### What to work on
Write out the data below from the line containing "on the 'Preview" up to and including the line containing "Looking at the image, I should click on (273, 136).", reproducing each line without any change.

### Extracted material

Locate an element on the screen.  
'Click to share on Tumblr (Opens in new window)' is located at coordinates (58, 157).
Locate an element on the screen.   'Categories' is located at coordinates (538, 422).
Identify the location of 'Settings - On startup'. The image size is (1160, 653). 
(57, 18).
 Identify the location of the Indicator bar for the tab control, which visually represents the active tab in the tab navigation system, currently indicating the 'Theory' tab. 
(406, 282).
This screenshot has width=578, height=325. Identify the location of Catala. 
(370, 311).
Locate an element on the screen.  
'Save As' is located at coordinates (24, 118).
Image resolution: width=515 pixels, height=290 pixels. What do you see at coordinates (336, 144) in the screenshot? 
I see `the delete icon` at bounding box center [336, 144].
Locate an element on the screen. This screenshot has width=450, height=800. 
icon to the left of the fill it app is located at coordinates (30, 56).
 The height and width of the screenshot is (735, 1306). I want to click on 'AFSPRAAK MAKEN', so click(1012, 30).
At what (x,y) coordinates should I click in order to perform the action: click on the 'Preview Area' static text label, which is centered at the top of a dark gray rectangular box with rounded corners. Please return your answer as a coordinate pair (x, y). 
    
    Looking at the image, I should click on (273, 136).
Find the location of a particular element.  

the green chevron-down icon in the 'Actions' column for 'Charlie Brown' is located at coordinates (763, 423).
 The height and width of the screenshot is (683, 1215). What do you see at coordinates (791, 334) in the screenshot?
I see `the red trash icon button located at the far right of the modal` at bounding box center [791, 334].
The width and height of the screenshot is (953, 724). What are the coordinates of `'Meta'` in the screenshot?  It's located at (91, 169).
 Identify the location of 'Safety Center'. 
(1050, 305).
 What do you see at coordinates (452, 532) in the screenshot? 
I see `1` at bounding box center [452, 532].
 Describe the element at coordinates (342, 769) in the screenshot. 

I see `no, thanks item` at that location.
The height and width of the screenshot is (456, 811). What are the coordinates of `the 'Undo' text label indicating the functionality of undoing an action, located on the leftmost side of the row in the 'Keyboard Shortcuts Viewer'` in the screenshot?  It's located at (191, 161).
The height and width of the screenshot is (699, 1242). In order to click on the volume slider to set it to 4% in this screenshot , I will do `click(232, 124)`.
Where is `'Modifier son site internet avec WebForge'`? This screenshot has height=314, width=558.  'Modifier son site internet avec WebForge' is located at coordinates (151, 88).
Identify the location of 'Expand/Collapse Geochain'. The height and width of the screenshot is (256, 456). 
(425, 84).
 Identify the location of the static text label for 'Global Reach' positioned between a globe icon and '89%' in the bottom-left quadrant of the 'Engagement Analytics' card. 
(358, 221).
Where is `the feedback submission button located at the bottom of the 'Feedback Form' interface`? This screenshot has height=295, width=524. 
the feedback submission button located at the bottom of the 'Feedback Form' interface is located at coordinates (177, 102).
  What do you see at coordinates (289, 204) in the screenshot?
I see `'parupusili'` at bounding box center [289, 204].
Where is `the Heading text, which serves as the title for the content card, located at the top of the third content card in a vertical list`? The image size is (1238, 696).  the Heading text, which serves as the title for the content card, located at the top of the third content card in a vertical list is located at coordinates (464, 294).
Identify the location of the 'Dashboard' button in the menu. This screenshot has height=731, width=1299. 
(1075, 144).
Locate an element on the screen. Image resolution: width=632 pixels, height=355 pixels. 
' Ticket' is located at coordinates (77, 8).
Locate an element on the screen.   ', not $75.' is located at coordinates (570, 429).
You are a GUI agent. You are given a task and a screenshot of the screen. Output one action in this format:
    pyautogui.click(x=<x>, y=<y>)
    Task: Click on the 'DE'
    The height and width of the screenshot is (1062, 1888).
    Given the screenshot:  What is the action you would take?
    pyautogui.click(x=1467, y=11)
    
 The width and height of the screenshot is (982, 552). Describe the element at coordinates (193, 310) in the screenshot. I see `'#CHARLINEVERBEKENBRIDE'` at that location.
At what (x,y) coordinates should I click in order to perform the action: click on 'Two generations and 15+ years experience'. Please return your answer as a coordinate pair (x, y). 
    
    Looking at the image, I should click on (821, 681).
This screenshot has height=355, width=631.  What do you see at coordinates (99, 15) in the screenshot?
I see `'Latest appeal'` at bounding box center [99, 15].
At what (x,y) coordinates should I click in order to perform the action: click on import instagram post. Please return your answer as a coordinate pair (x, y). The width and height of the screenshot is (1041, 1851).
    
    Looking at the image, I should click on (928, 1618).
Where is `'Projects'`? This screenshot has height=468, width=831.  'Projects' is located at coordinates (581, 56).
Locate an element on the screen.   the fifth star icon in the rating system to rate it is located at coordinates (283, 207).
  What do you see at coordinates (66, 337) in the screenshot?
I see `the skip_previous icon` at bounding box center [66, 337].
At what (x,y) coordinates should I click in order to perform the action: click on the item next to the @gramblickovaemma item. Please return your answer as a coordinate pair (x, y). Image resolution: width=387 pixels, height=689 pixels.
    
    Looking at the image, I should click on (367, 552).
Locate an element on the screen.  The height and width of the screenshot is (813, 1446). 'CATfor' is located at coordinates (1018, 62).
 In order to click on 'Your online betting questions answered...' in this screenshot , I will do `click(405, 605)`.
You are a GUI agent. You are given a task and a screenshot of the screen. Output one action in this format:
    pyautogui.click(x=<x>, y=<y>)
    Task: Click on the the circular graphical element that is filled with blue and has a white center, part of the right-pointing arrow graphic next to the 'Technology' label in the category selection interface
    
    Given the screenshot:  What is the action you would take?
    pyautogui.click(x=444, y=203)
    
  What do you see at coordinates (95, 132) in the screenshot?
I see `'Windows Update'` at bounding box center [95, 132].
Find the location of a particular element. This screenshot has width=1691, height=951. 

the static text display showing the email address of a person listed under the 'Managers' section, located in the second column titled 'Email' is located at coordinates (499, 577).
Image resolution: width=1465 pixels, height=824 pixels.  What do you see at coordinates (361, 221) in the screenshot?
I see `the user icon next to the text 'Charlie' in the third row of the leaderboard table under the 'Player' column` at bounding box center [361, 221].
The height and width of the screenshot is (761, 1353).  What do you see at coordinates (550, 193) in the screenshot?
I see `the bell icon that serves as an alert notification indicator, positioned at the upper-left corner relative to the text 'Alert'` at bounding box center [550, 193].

### Output of the task
At what (x,y) coordinates should I click in order to perform the action: click on the 'Preview Area' static text label, which is centered at the top of a dark gray rectangular box with rounded corners. Please return your answer as a coordinate pair (x, y). 
    
    Looking at the image, I should click on (273, 136).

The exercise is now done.